El frijol pertenece a la familia de las leguminosas, y esa clasificación botánica esconde una de sus mayores virtudes: la capacidad de asociarse con bacterias del género Rhizobium que viven en pequeños nódulos formados en sus raíces. Estas bacterias toman el nitrógeno del aire, un elemento que las plantas no pueden aprovechar directamente en su forma gaseosa, y lo transforman en compuestos que la planta sí puede absorber. Este proceso, llamado fijación biológica de nitrógeno, reduce la necesidad de fertilizantes nitrogenados y deja en el suelo un remanente de nutrientes que beneficia al cultivo que se siembre después. Por eso el frijol es habitual en esquemas de rotación con maíz u otros cereales que demandan mucho nitrógeno.
Otra curiosidad tiene que ver con su origen geográfico. El frijol común, el que conocemos en sus variedades negra, pinta, bayo o flor de mayo, es originario de Mesoamérica y de los Andes sudamericanos, con procesos de domesticación que ocurrieron de manera independiente en ambas regiones hace miles de años. Esto explica por qué existe una diversidad genética tan amplia dentro de una misma especie botánica, la Phaseolus vulgaris. No es lo mismo un frijol de altura andino que uno criollo mexicano, aunque ambos compartan clasificación científica.

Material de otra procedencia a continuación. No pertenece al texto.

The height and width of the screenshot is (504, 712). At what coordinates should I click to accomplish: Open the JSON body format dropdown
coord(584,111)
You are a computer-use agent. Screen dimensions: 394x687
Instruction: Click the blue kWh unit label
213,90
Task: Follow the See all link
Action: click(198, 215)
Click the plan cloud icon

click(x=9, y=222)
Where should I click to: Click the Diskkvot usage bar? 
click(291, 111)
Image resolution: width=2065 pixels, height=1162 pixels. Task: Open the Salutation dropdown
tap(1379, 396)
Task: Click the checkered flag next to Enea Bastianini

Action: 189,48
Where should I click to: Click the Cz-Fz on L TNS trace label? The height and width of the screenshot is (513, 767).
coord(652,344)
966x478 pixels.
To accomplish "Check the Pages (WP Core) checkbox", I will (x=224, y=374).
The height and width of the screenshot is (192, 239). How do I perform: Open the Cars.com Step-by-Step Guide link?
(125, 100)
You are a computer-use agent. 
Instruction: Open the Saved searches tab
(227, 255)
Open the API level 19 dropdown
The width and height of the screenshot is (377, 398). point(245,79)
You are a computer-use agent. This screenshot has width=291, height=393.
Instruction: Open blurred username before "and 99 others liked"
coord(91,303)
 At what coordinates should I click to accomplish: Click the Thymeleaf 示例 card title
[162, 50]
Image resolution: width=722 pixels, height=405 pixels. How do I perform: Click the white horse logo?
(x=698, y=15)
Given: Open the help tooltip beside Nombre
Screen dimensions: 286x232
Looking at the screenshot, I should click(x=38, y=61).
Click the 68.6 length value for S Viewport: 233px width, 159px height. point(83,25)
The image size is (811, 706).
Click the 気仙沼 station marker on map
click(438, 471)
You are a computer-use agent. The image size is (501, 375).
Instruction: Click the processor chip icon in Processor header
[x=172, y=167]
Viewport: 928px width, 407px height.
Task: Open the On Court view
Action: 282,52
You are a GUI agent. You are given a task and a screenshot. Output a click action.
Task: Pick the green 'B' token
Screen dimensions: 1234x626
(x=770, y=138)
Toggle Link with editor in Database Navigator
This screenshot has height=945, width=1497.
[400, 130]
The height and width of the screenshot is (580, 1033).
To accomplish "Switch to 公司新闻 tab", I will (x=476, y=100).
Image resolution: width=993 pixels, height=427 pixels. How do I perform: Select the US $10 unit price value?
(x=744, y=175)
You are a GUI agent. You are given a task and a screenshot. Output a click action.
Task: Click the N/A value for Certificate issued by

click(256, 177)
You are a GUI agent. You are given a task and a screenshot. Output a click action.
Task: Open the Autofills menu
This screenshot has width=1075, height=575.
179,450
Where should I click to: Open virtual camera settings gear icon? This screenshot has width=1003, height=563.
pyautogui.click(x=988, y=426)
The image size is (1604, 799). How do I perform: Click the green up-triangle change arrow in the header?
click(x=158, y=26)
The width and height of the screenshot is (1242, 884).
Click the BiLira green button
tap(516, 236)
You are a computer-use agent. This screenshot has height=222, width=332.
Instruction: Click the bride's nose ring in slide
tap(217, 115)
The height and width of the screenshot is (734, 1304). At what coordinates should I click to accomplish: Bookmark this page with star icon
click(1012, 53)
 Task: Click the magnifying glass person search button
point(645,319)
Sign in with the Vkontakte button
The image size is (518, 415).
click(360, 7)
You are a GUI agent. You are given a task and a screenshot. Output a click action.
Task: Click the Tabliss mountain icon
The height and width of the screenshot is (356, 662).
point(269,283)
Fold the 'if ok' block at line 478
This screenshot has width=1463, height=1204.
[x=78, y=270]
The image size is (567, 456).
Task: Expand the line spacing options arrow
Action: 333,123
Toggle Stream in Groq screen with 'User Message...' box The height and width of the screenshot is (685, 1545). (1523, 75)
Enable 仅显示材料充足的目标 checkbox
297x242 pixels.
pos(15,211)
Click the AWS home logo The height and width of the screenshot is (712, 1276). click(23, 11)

También sorprende la sensibilidad del frijol a los fotoperiodos, es decir, a la duración relativa del día y la noche. Muchas variedades tradicionales solo florecen cuando la cantidad de horas de luz cae por debajo de cierto umbral, lo que las hace aptas únicamente para determinadas épocas del año o latitudes. Esta característica ha llevado a los programas de mejoramiento genético a desarrollar variedades insensibles al fotoperiodo, capaces de florecer sin importar la estación, ampliando así las ventanas de siembra en distintas regiones. Quien quiera profundizar en los factores ambientales que determinan el éxito de una siembra puede revisar las condiciones clave para el cultivo de frijol, donde se detallan aspectos como temperatura, humedad y tipo de suelo que interactúan con estas particularidades genéticas.
Un dato menos conocido es que el color de la semilla no es un simple rasgo estético: está relacionado con compuestos llamados taninos y antocianinas, que también funcionan como mecanismos de defensa natural contra plagas y patógenos. Los frijoles de colores oscuros, como el negro, suelen tener mayor concentración de estos compuestos, lo que en algunos casos se traduce en cierta resistencia adicional durante el almacenamiento. Esto no significa que las variedades claras sean inferiores, pero explica por qué ciertas regiones han preferido históricamente semillas oscuras en climas más húmedos, donde el riesgo de deterioro poscosecha es mayor.
El frijol también tiene una relación curiosa con el estrés hídrico. A diferencia de lo que muchos productores asumen, no todas las etapas del cultivo son igual de sensibles a la falta de agua. La floración y el llenado de vaina son los momentos más críticos, mientras que el cultivo puede tolerar cierta sequía en etapas vegetativas tempranas sin comprometer gravemente el rendimiento final. Este comportamiento ha sido aprovechado en programas de mejoramiento para desarrollar variedades con tolerancia a sequía, pensadas para zonas donde la lluvia es irregular.
En el terreno comercial también hay curiosidades poco difundidas. El frijol se comercializa bajo una enorme variedad de nombres locales según la región, lo que a veces genera confusión entre compradores y vendedores que en realidad se refieren al mismo tipo de grano. Esta diversidad de nomenclatura, sumada a las fluctuaciones estacionales de oferta, hace que sea útil revisar la disponibilidad comercial del cultivo de frijol antes de tomar decisiones de compra o venta, especialmente para quienes operan en mercados regionales distintos a los de su zona habitual.
Finalmente, vale la pena mencionar que el frijol es uno de los pocos cultivos que se consume prácticamente en su totalidad como alimento directo para humanos, sin pasar por procesos industriales complejos ni destinarse mayoritariamente a forraje animal, como ocurre con otros granos. Esa cercanía directa entre el campo y la mesa lo convierte en un cultivo con una carga cultural y alimentaria particularmente fuerte en muchos países de América Latina.